Google denies disassembling/using Windows Vista code

The source code underlying Google's Chrome Web browser suggests that Google used a reverse-engineering technique called disassembly to figure out how to employ a useful Windows Vista security feature, but the company said it didn't, in fact, do so. The Chrome source code said a particular security feature available on Vista, Data Execution Prevention, can […]

The source code underlying Google's Chrome Web browser suggests that Google used a reverse-engineering technique called disassembly to figure out how to employ a useful Windows Vista security feature, but the company said it didn't, in fact, do so.

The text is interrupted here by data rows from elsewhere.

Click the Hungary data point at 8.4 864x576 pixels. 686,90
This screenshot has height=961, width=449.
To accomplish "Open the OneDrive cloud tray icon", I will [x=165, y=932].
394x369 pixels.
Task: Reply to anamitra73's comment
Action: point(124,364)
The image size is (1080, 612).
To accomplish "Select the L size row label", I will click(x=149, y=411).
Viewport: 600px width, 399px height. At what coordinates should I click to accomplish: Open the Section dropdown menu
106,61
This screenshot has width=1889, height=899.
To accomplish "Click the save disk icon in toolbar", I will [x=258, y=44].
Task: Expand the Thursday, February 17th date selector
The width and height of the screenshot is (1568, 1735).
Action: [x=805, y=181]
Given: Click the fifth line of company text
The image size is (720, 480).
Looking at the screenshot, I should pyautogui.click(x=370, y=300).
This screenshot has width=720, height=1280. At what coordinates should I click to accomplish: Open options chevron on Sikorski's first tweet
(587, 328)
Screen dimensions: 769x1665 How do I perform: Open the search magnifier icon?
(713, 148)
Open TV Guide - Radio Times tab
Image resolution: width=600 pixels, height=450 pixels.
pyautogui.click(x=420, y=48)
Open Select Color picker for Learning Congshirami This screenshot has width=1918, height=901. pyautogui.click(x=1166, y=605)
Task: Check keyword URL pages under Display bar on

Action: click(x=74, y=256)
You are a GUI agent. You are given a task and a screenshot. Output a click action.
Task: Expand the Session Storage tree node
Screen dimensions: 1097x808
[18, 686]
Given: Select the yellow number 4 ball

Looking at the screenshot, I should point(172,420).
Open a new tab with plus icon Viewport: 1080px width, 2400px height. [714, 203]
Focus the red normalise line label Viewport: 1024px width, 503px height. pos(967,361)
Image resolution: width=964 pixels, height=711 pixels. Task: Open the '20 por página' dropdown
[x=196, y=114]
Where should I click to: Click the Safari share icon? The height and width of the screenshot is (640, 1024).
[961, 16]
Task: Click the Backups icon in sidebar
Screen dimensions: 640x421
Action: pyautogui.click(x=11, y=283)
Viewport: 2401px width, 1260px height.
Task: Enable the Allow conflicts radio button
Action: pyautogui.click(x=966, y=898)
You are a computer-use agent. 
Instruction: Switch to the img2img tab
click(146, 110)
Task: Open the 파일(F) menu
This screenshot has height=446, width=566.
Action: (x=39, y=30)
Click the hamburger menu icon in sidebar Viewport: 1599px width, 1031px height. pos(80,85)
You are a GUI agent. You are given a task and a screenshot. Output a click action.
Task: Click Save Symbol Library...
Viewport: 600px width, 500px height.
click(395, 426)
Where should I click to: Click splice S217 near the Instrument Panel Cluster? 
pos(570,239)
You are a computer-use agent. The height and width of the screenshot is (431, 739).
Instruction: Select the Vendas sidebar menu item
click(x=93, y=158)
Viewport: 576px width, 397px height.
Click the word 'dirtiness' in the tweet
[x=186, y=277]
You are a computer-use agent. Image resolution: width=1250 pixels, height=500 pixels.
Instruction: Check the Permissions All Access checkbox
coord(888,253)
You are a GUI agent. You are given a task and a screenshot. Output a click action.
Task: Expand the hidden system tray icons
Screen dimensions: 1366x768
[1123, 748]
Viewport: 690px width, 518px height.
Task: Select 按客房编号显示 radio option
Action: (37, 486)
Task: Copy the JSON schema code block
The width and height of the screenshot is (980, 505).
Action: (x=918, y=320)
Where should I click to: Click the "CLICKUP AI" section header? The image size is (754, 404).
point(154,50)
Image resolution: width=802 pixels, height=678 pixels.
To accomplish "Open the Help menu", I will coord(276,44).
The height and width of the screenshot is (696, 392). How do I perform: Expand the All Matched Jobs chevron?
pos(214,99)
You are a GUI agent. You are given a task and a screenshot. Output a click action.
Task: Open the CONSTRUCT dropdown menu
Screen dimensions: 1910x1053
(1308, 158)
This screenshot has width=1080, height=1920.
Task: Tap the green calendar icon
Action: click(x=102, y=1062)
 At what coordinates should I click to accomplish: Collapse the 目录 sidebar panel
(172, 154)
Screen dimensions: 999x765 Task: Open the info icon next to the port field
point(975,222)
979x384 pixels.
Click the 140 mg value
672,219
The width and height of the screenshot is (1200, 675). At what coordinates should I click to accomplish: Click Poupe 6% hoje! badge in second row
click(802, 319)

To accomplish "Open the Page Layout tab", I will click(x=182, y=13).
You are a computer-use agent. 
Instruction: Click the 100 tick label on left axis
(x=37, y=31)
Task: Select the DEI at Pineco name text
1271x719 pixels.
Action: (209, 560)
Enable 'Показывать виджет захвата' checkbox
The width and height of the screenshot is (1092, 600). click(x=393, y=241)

The Chrome source code said a particular security feature available on Vista, Data Execution Prevention, can be used on Windows XP SP2 and Windows Server 2003 SP1, though it's not documented for the older operating systems. The source code also said the feature can be understood with a disassembler, a method of reverse-engineering that deconstructs a binary file--such as Windows--into instructions more easily understood by a human.

An explanatory comment in the Chrome source code mentions use of a disassembler to figure out the security feature. "Completely undocumented from Microsoft. You can find this information by disassembling Vista's SP1 kernel32.dll with your favorite disassembler," the comment says.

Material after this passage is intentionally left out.